• **THE PROBLEM**: Using the data below, show every line where the word "color" occurs.

Collected data entries
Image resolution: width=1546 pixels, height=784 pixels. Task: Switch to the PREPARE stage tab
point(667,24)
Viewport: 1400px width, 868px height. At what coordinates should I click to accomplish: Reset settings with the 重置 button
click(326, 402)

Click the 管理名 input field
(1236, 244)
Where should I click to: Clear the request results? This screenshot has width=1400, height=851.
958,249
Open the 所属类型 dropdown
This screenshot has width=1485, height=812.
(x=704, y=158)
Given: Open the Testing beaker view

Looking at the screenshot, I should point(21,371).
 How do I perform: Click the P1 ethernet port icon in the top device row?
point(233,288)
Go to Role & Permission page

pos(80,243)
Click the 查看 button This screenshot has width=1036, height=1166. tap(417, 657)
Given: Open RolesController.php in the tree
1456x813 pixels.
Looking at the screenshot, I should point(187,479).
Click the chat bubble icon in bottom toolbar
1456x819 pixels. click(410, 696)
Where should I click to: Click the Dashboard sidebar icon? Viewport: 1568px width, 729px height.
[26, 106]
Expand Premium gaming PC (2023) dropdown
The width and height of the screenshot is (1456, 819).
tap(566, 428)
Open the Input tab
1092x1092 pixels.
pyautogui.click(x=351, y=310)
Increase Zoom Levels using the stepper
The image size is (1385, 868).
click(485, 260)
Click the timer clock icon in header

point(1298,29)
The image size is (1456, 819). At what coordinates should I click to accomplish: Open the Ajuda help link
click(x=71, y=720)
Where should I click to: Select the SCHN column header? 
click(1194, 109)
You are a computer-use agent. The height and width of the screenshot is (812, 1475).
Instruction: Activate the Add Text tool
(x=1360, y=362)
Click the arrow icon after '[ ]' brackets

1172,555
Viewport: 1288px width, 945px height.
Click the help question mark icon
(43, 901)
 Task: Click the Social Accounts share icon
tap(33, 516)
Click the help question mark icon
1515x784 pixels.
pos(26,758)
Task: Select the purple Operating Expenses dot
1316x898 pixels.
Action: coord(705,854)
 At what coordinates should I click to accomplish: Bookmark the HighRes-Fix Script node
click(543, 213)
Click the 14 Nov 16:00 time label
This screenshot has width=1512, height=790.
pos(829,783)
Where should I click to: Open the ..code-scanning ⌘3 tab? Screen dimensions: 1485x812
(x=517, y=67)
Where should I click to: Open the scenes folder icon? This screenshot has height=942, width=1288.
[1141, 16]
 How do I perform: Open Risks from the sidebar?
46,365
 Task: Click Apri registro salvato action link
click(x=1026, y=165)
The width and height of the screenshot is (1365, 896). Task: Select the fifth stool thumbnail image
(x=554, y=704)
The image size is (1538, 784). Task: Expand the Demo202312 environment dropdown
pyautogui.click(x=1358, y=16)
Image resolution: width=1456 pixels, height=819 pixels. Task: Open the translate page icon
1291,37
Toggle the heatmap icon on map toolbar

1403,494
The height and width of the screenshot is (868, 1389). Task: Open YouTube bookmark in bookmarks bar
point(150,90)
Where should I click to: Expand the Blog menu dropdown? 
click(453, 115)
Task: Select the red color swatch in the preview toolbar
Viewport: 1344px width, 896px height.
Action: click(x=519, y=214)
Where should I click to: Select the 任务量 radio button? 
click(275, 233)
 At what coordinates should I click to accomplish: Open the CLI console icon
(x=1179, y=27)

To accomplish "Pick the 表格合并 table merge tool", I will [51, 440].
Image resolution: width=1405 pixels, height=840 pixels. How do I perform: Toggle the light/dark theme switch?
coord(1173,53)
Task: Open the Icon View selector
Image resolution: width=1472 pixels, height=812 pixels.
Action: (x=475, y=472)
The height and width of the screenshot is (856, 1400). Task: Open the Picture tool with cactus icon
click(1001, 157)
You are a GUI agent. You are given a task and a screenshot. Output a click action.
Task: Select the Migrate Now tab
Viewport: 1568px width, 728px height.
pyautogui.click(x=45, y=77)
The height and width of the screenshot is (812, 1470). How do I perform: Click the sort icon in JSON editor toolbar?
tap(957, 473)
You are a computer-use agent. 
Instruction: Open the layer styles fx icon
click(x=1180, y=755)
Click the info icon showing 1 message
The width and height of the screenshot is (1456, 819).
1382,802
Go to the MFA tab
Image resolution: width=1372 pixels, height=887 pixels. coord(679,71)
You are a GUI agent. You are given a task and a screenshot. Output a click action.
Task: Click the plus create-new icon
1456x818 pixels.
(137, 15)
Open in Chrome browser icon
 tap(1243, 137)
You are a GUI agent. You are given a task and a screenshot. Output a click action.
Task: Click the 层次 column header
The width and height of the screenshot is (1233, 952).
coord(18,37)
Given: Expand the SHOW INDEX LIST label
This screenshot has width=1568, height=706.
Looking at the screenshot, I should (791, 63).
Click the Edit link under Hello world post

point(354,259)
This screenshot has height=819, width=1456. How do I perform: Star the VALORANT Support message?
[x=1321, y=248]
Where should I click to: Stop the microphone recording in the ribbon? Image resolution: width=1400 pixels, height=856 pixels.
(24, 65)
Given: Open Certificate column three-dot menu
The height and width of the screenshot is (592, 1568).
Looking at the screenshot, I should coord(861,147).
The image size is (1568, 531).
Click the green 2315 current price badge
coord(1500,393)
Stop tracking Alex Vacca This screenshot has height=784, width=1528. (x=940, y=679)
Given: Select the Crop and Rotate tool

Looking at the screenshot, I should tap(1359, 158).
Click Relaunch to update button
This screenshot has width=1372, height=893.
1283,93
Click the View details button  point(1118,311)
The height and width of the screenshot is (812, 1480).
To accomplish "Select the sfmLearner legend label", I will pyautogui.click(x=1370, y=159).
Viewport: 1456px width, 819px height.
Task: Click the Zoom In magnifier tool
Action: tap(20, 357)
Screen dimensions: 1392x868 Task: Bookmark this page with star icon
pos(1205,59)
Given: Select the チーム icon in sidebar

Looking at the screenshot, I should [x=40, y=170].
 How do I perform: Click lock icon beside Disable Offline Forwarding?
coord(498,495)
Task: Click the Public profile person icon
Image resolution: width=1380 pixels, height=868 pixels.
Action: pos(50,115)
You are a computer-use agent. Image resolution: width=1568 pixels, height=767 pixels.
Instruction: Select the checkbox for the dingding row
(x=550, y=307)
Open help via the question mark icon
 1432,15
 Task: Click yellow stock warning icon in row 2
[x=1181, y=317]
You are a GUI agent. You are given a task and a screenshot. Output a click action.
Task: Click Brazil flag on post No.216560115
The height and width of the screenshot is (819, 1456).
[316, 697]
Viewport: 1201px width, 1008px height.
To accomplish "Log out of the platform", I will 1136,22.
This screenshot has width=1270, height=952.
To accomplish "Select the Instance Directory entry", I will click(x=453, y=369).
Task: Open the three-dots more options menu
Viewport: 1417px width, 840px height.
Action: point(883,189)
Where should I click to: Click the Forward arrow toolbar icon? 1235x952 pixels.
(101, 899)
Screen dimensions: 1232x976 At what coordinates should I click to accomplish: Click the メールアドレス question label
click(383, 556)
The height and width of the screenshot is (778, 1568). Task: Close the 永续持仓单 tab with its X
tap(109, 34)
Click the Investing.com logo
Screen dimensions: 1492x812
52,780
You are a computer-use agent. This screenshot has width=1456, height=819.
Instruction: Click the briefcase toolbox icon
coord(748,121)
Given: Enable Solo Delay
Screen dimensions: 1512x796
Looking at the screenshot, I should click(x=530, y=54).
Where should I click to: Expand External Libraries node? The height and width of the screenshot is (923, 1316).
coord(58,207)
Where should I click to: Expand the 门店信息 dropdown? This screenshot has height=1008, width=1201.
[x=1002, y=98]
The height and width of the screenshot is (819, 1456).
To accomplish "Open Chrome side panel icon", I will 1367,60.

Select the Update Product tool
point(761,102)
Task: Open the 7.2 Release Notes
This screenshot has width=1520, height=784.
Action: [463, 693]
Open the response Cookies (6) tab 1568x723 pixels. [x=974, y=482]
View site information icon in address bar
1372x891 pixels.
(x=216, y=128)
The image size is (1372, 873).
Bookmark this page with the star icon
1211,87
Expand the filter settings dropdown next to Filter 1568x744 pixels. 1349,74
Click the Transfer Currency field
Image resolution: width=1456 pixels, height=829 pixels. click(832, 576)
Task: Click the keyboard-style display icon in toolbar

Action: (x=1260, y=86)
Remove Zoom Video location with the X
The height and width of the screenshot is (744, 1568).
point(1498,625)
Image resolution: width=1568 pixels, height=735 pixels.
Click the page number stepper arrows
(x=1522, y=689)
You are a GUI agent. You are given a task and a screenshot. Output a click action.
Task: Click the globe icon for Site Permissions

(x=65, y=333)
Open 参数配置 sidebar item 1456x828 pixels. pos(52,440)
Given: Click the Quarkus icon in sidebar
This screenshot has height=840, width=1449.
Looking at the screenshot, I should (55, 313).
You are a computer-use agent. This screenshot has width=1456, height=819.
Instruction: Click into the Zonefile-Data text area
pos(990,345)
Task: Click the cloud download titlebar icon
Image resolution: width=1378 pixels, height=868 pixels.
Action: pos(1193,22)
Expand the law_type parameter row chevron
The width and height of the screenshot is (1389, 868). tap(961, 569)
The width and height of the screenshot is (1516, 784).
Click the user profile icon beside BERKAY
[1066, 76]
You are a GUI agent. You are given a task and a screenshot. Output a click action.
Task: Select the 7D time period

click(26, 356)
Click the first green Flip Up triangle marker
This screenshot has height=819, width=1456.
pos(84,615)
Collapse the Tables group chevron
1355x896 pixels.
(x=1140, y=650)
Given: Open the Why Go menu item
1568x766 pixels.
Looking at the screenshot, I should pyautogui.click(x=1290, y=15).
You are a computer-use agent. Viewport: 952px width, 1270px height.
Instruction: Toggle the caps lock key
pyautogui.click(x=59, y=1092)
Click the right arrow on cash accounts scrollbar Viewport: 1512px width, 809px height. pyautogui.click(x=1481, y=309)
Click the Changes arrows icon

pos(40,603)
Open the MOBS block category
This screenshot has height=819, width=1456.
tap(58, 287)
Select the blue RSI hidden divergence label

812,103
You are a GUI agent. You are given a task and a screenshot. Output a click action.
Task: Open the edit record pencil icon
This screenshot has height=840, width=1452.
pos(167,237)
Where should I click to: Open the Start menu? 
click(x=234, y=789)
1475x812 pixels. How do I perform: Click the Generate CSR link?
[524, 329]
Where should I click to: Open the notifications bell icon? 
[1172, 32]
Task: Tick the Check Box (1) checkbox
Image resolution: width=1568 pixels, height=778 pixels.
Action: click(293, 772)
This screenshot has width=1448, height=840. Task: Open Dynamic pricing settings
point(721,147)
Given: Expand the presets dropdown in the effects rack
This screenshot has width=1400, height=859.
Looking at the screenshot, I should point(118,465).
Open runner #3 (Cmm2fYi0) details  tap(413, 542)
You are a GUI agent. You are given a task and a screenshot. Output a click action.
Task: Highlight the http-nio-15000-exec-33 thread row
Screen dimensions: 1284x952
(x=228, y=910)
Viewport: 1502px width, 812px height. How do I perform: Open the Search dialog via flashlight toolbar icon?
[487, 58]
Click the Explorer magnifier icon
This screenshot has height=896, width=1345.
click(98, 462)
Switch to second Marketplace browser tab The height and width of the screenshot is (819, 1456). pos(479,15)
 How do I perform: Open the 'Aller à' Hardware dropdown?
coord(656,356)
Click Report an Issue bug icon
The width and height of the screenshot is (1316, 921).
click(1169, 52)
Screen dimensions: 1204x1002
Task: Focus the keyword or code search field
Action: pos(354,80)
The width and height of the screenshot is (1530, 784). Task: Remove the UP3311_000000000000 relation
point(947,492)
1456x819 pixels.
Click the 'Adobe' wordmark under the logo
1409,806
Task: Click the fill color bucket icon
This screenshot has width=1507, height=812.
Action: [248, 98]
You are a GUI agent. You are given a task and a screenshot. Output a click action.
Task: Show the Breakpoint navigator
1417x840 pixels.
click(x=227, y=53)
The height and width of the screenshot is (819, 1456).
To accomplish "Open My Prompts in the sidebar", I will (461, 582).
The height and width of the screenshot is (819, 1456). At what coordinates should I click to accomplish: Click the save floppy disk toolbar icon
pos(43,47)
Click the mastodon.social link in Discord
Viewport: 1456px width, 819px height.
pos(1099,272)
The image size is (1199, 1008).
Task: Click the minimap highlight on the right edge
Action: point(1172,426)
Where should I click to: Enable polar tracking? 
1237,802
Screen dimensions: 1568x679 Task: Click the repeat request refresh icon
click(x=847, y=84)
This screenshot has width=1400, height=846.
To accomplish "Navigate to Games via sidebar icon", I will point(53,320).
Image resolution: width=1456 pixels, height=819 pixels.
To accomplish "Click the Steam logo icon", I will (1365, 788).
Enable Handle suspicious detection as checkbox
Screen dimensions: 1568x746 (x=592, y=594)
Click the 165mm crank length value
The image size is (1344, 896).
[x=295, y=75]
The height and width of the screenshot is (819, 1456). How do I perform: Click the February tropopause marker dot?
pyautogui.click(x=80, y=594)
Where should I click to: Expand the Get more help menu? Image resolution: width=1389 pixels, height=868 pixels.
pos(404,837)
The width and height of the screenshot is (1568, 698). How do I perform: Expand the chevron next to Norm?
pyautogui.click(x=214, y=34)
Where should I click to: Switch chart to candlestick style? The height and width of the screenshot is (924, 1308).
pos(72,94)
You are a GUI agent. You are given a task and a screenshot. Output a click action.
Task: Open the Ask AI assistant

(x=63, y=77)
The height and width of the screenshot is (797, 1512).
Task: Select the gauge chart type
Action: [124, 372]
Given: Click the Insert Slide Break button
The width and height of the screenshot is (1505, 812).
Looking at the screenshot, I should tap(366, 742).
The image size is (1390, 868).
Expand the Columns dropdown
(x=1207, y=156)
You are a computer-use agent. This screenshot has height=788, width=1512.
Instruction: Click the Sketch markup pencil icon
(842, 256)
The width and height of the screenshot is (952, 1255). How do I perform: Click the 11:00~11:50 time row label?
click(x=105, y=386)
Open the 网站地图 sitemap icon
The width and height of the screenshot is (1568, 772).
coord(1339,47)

• **WRITTEN RESPONSE**:
Task: Select the red color swatch in the preview toolbar
Task: Click the fill color bucket icon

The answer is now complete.